Terça-feira 18 Novembro

ArtCritic favicon

Li Jikai : Espelho de uma época de transição

Publicado em: 8 Outubro 2025

Por: Hervé Lancelin

Categoria: Crítica de arte

Tempo de leitura: 10 minutos

Li Jikai cria um universo pictórico povoado por crianças com traços rechonchudos que evoluem em paisagens desoladas. Este pintor da “geração do ego” captura, com uma técnica que mistura tradição chinesa e modernidade ocidental, as “mini-dores” de uma sociedade chinesa em plena mutação económica e social.

Ouçam-me bem, bando de snobs. Li Jikai não pertence àquela categoria de artistas chineses que se limitam a reciclar os códigos do Ocidente para agradar aos colecionadores ocidentais. Não, este pintor nascido em 1975 em Chengdu realiza uma síntese muito mais subtil, mergulhando nos meandros da experiência individual para revelar as contradições de uma época. Licenciado pela Academia de Belas Artes de Sichuan em 2004, Li Jikai impõe-se como uma das vozes mais singulares daquilo a que se chama a “geração do ego”, essa coorte de artistas pós-anos 1970 que cresceu na China em plena transformação económica.

O universo pictórico de Li Jikai desenvolve-se em torno de uma iconografia recorrente que confina à obsessão: crianças com traços rechonchudos, membros desproporcionados, que evoluem em paisagens desoladas, entre ruínas urbanas e campinas melancólicas. Essas figuras andróginas, com aspeto de brinquedos abandonados, carregam em si toda a carga emocional de uma geração entre dois mundos. O crítico Zhu Qi refere-se a elas como uma “mini-dor” [1], esse sofrimento particular nascido da prosperidade material e do vazio existencial que ela gera.

O legado de Kafka na pintura chinesa contemporânea

A dimensão literária que irrigue a obra de Li Jikai encontra um eco particularmente marcante no universo de Franz Kafka. Tal como as personagens do Escritor praguense, os protagonistas de Li Jikai evoluem num mundo onde a lógica habitual parece suspensa. Em “Yangzi” e “Nighttime Yangzi” (2006), uma cabeça flutuando sobre as águas do rio lembra estranhamente as metamorfoses grotescas de Kafka. Essa proximidade não é fortuita: revela uma abordagem comum da alienação moderna, onde o indivíduo se torna estranho a si mesmo.

A influência de Franz Kafka [2] na geração pós-1970 na China vai muito para além do âmbito literário para infiltrar-se nas artes visuais. Li Jikai, sem nunca citar explicitamente o autor de A Metamorfose, transpõe a estética do absurdo nas suas composições. Os “拾荒者” (catadores de lixo) da sua série homónima de 2014 evoluem num no man’s land urbano que evoca os terrenos baldios administrativos de Kafka. Estas personagens, nem crianças nem adultos, encarnam essa condição intermédia tão característica da obra de Kafka: ser sem nunca conseguir ser plenamente.

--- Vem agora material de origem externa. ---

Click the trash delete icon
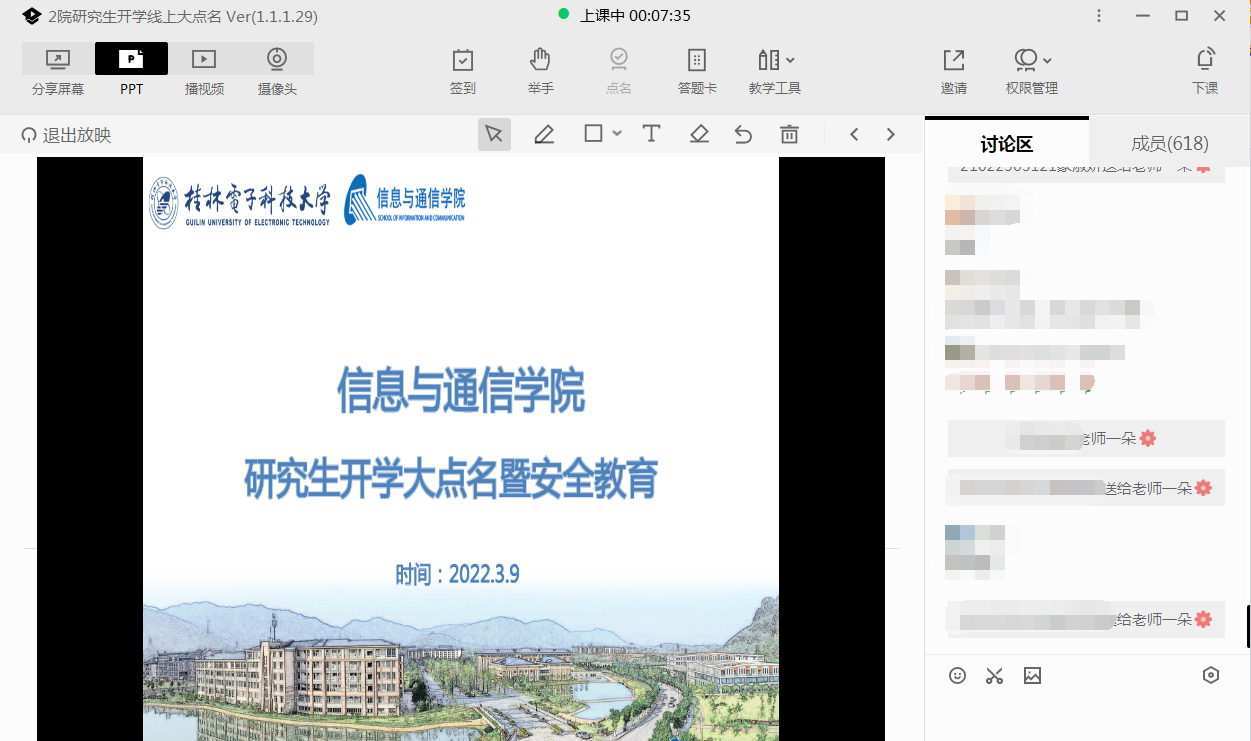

A técnica pictórica de Li Jikai amplifica esta dimensão kafkiana. As suas pingas de tinta, herdadas da tradição do “po mo” (tinta salpicada), criam um efeito de desfocagem permanente que mantém o espetador na incerteza. Nada está jamais definitivamente fixado nestas obras, à imagem das situações kafkianas onde as regras do jogo mudam perpetuamente. Esta instabilidade visual traduz a angústia metafísica de uma geração confrontada com a aceleração da História.

O espaço pictórico de Li Jikai funciona segundo uma lógica onírica que lembra as arquiteturas impossíveis do Castelo. As suas personagens parecem estar sempre em trânsito, nunca verdadeiramente estabelecidas em lado nenhum. Em “Child” (2006), as escorrências que saem dos olhos da criança como lágrimas revelam essa mesma impotência perante um mundo tornado incompreensível. Esta estética do errar tem a sua origem na experiência coletiva de uma China em perpétua mutação, onde os referenciais tradicionais desaparecem sem que surjam novas certezas.

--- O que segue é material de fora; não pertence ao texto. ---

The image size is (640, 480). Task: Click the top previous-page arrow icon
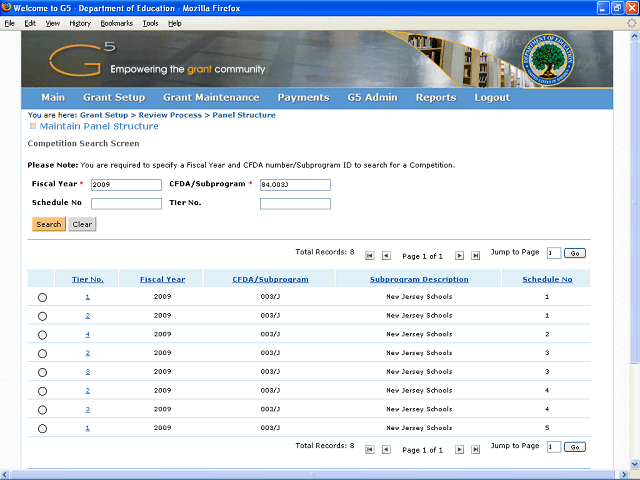pos(385,255)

Li Jikai também se inspira na herança kafkiana essa capacidade de transformar o quotidiano em evento extraordinário. As suas “mini-dores” não nascem de traumas espetaculares, mas da acumulação de detalhes insignificantes que, pouco a pouco, revelam a sua carga opressiva. A política do filho único, as migrações internas, a urbanização frenética: tantos fenómenos que, tomados isoladamente, podem parecer banais mas que, no seu conjunto, redefinem radicalmente a experiência chinesa contemporânea.

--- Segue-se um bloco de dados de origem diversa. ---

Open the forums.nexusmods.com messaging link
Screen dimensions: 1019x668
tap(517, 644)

A arquitetura da melancolia

A obra de Li Jikai mantém um diálogo constante com a arquitetura, não aquela dos monumentos gloriosos, mas a anónima e opressiva da modernidade chinesa. As suas paisagens urbanas, pontuadas por torres de betão e chaminés de fábricas, evocam as investigações levadas a cabo pelo Bauhaus sobre a habitação moderna. Walter Gropius [3] e os seus discípulos sonharam com uma arquitetura funcional que libertaria o homem das suas alienações seculares. Li Jikai mostra-nos o reverso desta utopia: espaços desumanizados onde o indivíduo se torna um simples elemento estatístico.

Essa crítica arquitetónica ganha uma dimensão particular no contexto chinês. As transformações urbanas aceleradas criaram ambientes onde a escala humana desaparece em favor da lógica económica. Li Jikai documenta essa mutação com a precisão de um sociólogo e a sensibilidade de um poeta. As suas “Lonely planet” (2009) representam globos terrestres virados ao contrário, metáfora impressionante de um mundo tornado ilegível.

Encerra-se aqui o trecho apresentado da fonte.